The task: Transcribe every entry word for word. Skip the pictures.

Provided records:
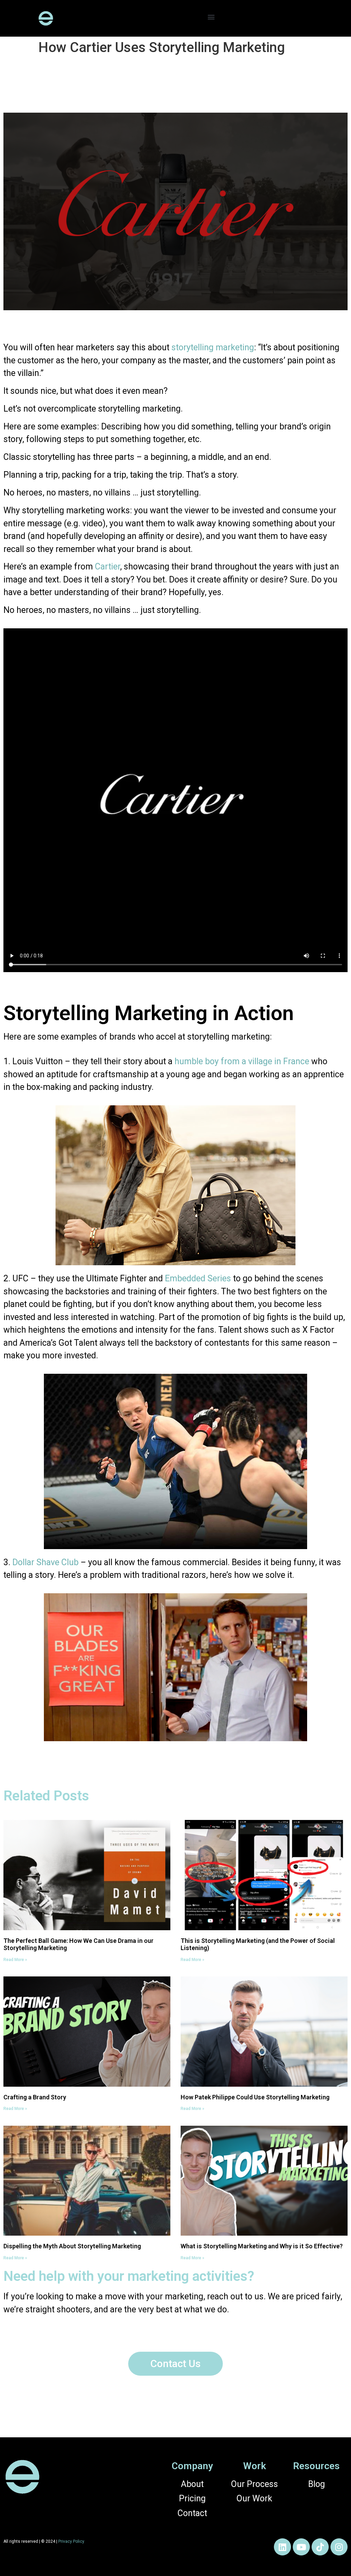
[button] (211, 16)
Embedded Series (198, 1278)
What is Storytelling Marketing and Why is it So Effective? (262, 2246)
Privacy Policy (71, 2541)
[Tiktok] (320, 2546)
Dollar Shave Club (45, 1562)
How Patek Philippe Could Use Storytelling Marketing (255, 2097)
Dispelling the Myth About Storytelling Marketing (72, 2246)
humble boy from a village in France (241, 1061)
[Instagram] (339, 2546)
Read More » (15, 1959)
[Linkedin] (282, 2546)
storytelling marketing (212, 347)
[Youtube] (301, 2546)
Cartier (107, 566)
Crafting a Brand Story (34, 2097)
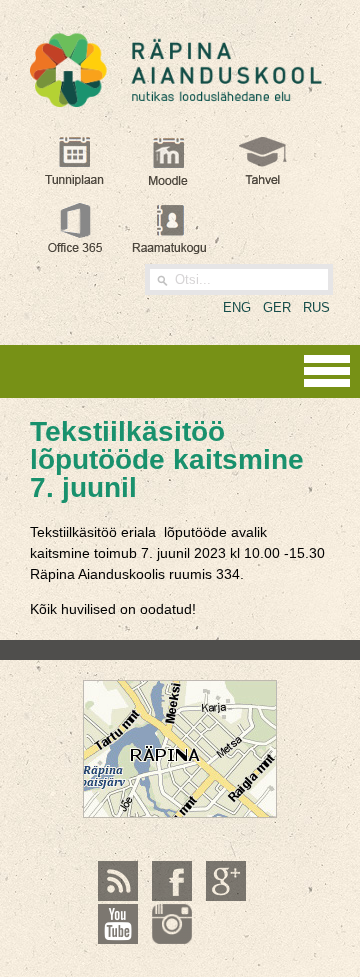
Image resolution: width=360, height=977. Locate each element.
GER (277, 307)
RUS (316, 307)
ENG (237, 307)
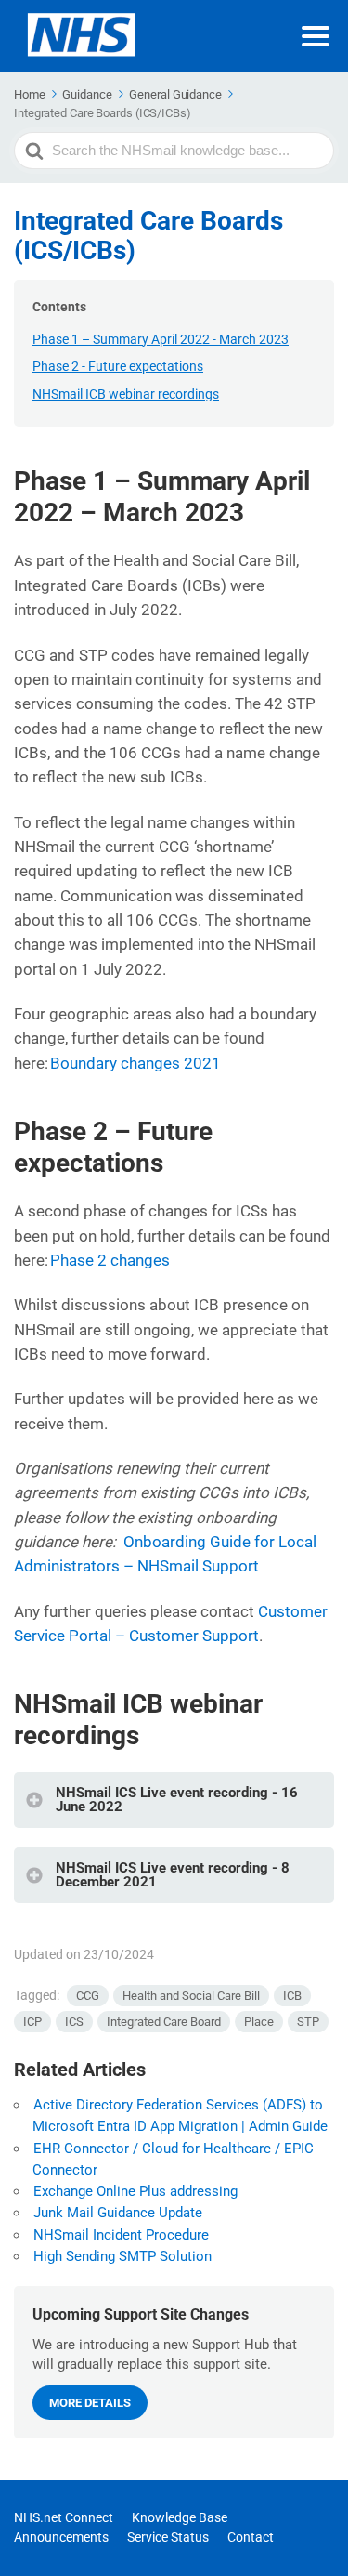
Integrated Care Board (164, 2022)
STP (308, 2022)
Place (259, 2022)
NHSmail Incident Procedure (121, 2235)
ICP (32, 2022)
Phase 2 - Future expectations (117, 366)
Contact (250, 2537)
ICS (74, 2022)
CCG (87, 1996)
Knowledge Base (179, 2517)
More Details (90, 2403)
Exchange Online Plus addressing (135, 2191)
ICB (292, 1996)
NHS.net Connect (63, 2517)
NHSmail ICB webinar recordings (125, 394)
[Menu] (315, 36)
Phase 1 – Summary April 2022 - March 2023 (160, 339)
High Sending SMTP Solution (122, 2256)
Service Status (168, 2537)
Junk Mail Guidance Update (117, 2212)
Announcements (61, 2537)
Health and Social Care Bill (191, 1996)
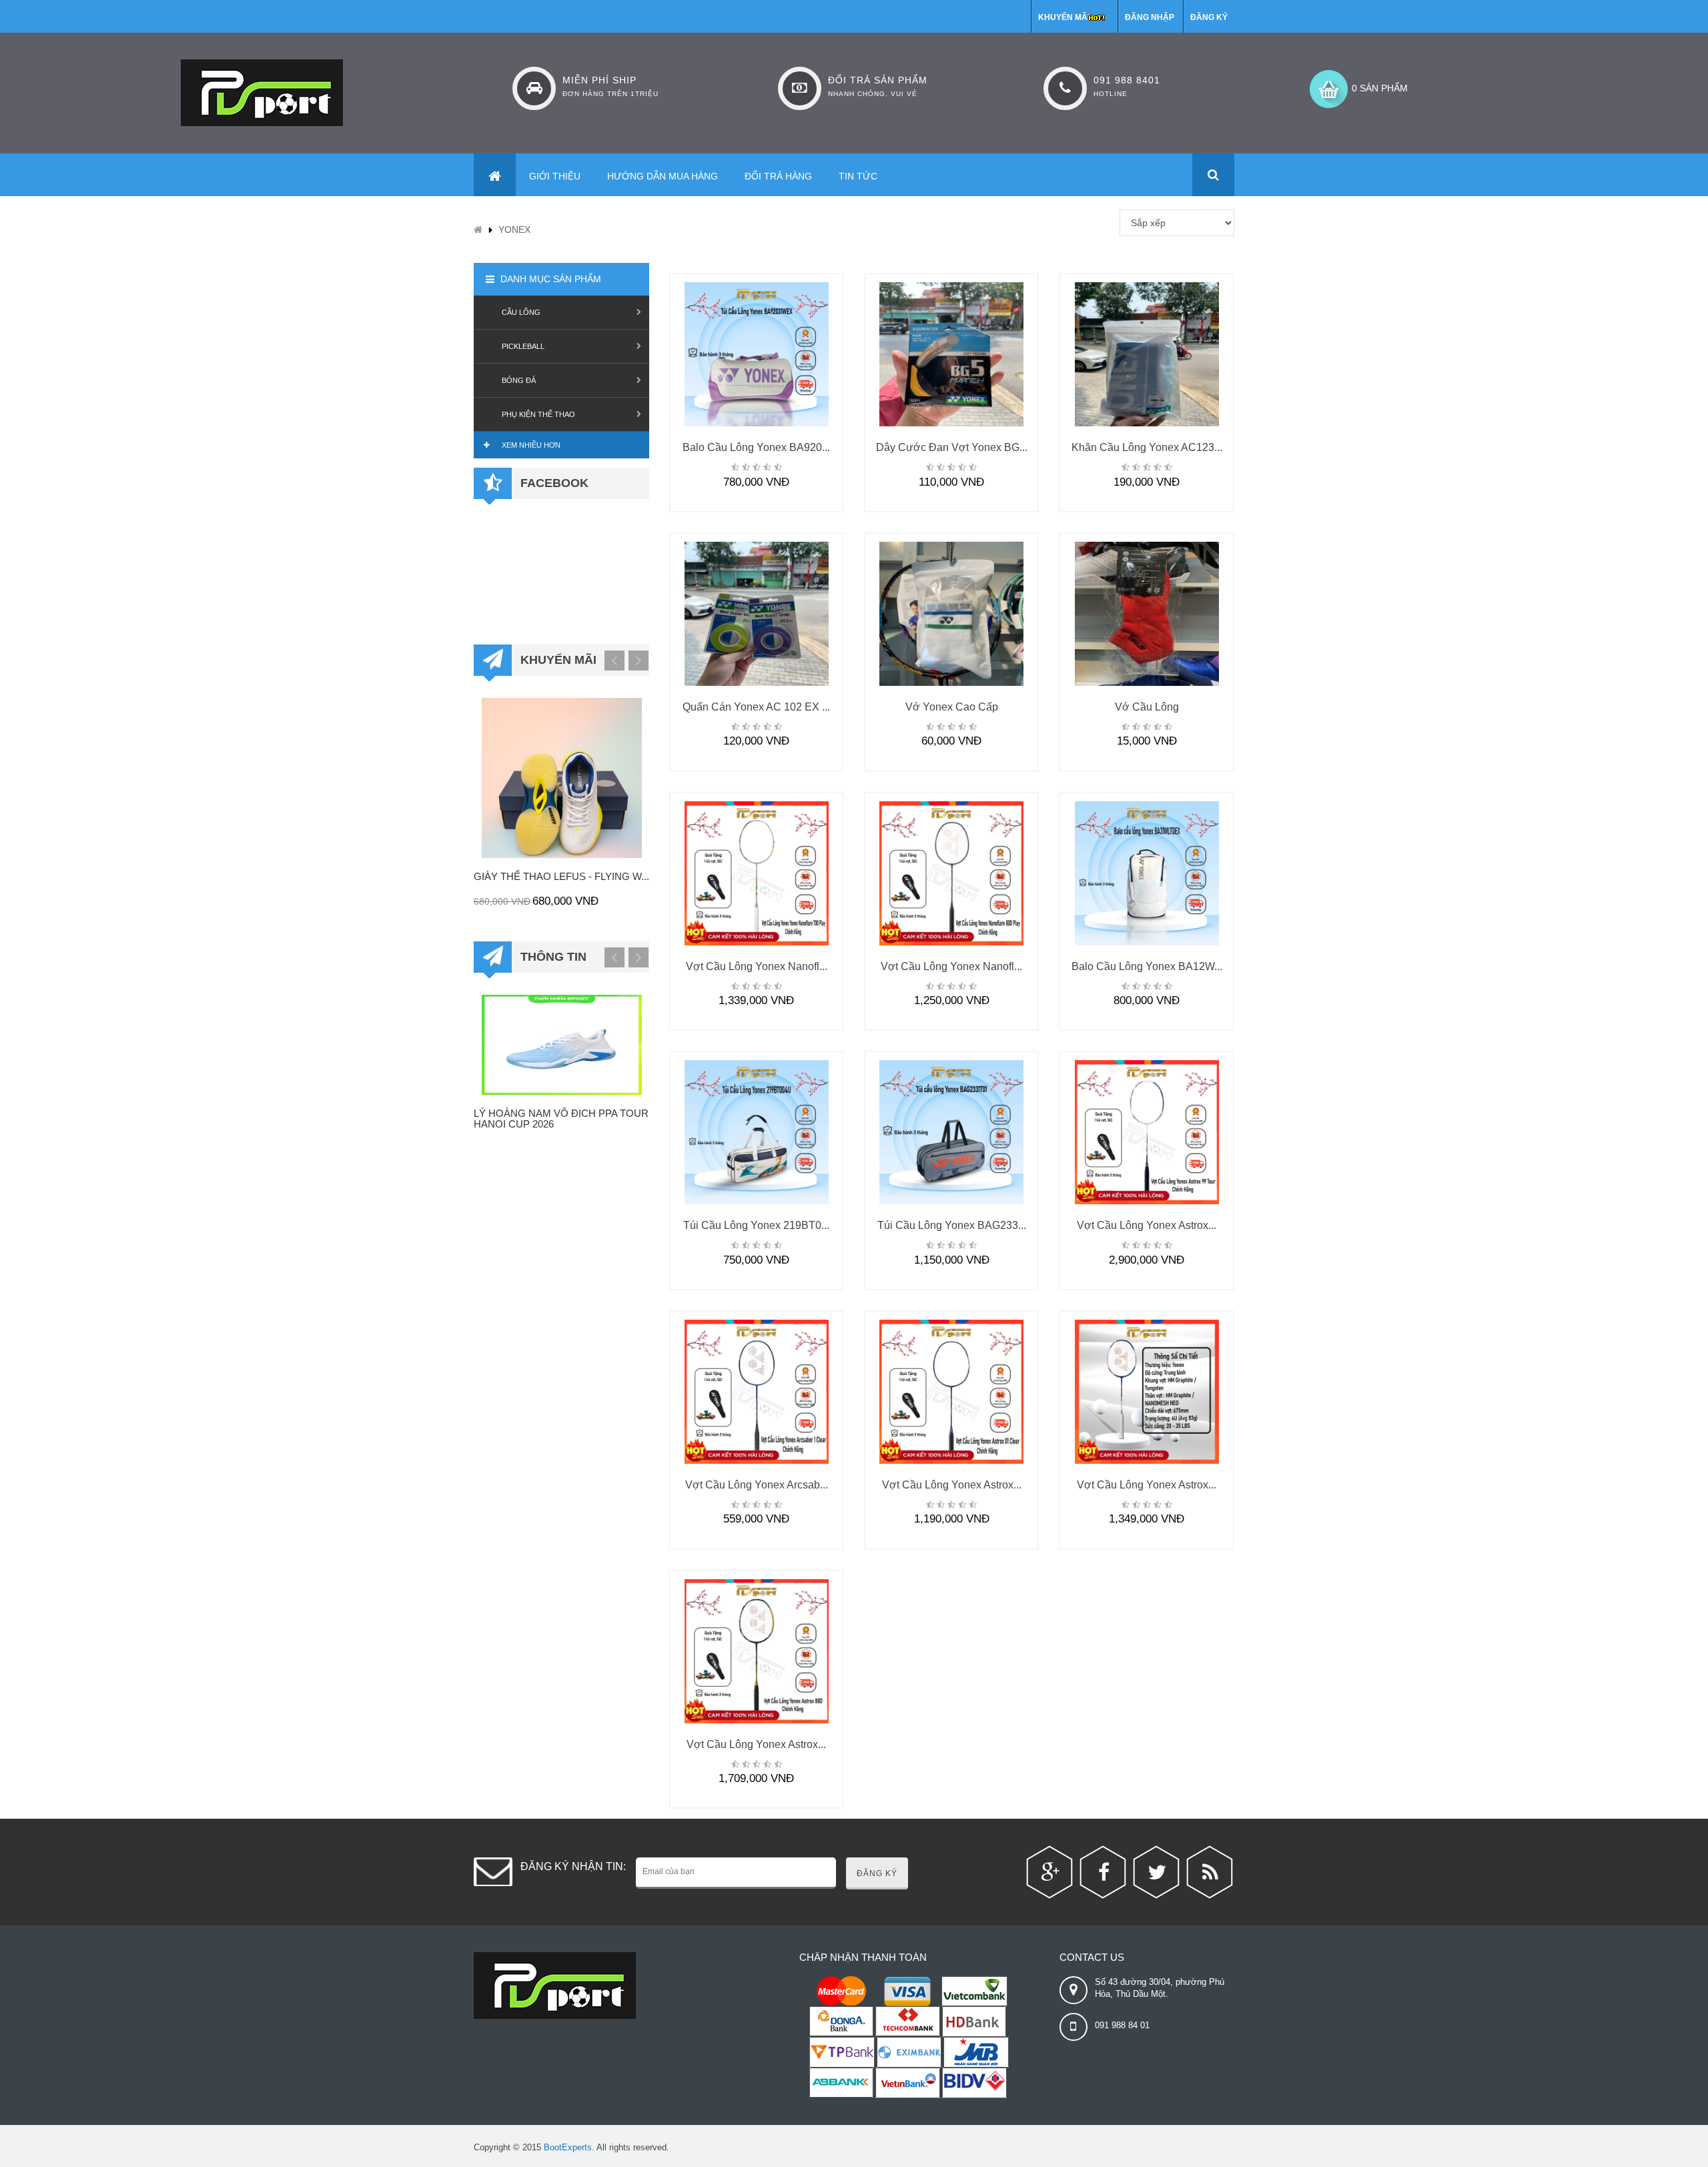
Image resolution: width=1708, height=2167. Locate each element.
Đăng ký (1209, 17)
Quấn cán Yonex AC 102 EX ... (756, 707)
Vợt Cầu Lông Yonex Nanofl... (951, 966)
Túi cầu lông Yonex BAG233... (951, 1225)
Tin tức (858, 176)
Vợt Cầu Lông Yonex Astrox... (756, 1744)
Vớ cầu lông (1147, 707)
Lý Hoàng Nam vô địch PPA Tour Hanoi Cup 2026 (561, 1119)
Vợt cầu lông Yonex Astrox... (1146, 1225)
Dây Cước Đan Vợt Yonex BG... (951, 447)
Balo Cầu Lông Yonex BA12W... (1147, 966)
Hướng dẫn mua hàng (662, 176)
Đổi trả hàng (778, 176)
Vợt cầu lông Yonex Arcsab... (756, 1484)
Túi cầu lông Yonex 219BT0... (756, 1225)
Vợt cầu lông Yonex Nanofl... (756, 966)
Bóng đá (519, 380)
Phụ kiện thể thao (538, 414)
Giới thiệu (554, 176)
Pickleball (523, 346)
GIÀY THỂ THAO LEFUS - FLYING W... (561, 876)
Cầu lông (521, 312)
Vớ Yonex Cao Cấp (951, 707)
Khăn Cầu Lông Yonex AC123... (1147, 447)
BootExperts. (569, 2147)
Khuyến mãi (1064, 17)
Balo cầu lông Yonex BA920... (756, 447)
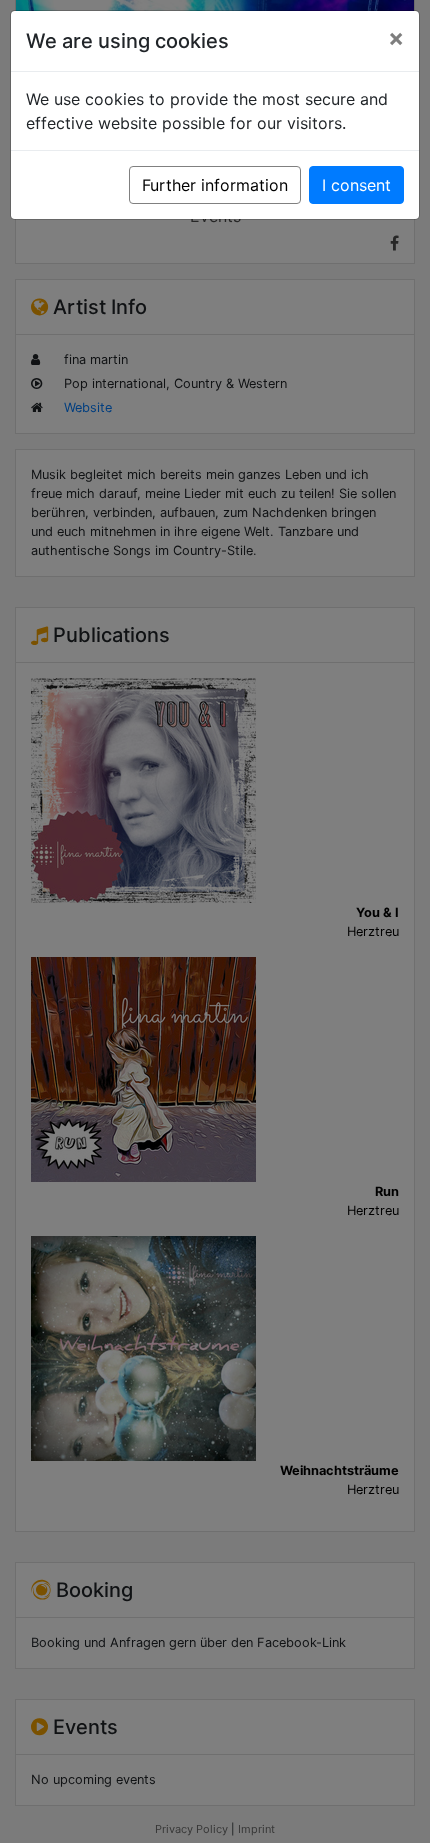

Response to this exercise:
[button] (211, 16)
Embedded Series (198, 1278)
What is Storytelling Marketing and Why is it So Effective? (262, 2246)
Privacy Policy (71, 2541)
[Tiktok] (320, 2546)
Dollar Shave Club (45, 1562)
How Patek Philippe Could Use Storytelling Marketing (255, 2097)
Dispelling the Myth About Storytelling Marketing (72, 2246)
humble boy from a village in France (241, 1061)
[Instagram] (339, 2546)
Read More » (15, 1959)
[Linkedin] (282, 2546)
storytelling marketing (212, 347)
[Youtube] (301, 2546)
Cartier (107, 566)
Crafting a Brand Story (34, 2097)
Image resolution: width=360, height=977. Locate each element.
GER (277, 307)
RUS (316, 307)
ENG (237, 307)
Integrated Care Board (164, 2022)
STP (308, 2022)
Place (259, 2022)
NHSmail Incident Procedure (121, 2235)
ICP (32, 2022)
Phase 2 - Future expectations (117, 366)
Contact (250, 2537)
ICS (74, 2022)
CCG (87, 1996)
Knowledge Base (179, 2517)
More Details (90, 2403)
Exchange Online Plus addressing (135, 2191)
ICB (292, 1996)
NHS.net Connect (63, 2517)
NHSmail ICB webinar recordings (125, 394)
[Menu] (315, 36)
Phase 1 – Summary April 2022 - March 2023 (160, 339)
High Sending SMTP Solution (122, 2256)
Service Status (168, 2537)
Junk Mail Guidance Update (117, 2212)
Announcements (61, 2537)
Health and Social Care Bill (191, 1996)
Image resolution: width=1708, height=2167. Locate each element.
Đăng ký (1209, 17)
Quấn cán Yonex AC 102 EX ... (756, 707)
Vợt Cầu Lông Yonex Nanofl... (951, 966)
Túi cầu lông Yonex BAG233... (951, 1225)
Tin tức (858, 176)
Vợt Cầu Lông Yonex Astrox... (756, 1744)
Vớ cầu lông (1147, 707)
Lý Hoàng Nam vô địch PPA Tour Hanoi Cup 2026 (561, 1119)
Vợt cầu lông Yonex Astrox... (1146, 1225)
Dây Cước Đan Vợt Yonex BG... (951, 447)
Balo Cầu Lông Yonex BA12W... (1147, 966)
Hướng dẫn mua hàng (662, 176)
Đổi trả hàng (778, 176)
Vợt cầu lông Yonex Arcsab... (756, 1484)
Túi cầu lông Yonex 219BT0... (756, 1225)
Vợt cầu lông Yonex Nanofl... (756, 966)
Bóng đá (519, 380)
Phụ kiện thể thao (538, 414)
Giới thiệu (554, 176)
Pickleball (523, 346)
GIÀY THỂ THAO LEFUS - FLYING W... (561, 876)
Cầu lông (521, 312)
Vớ Yonex Cao Cấp (951, 707)
Khăn Cầu Lông Yonex AC123... (1147, 447)
BootExperts. (569, 2147)
Khuyến mãi (1064, 17)
Balo cầu lông Yonex BA920... (756, 447)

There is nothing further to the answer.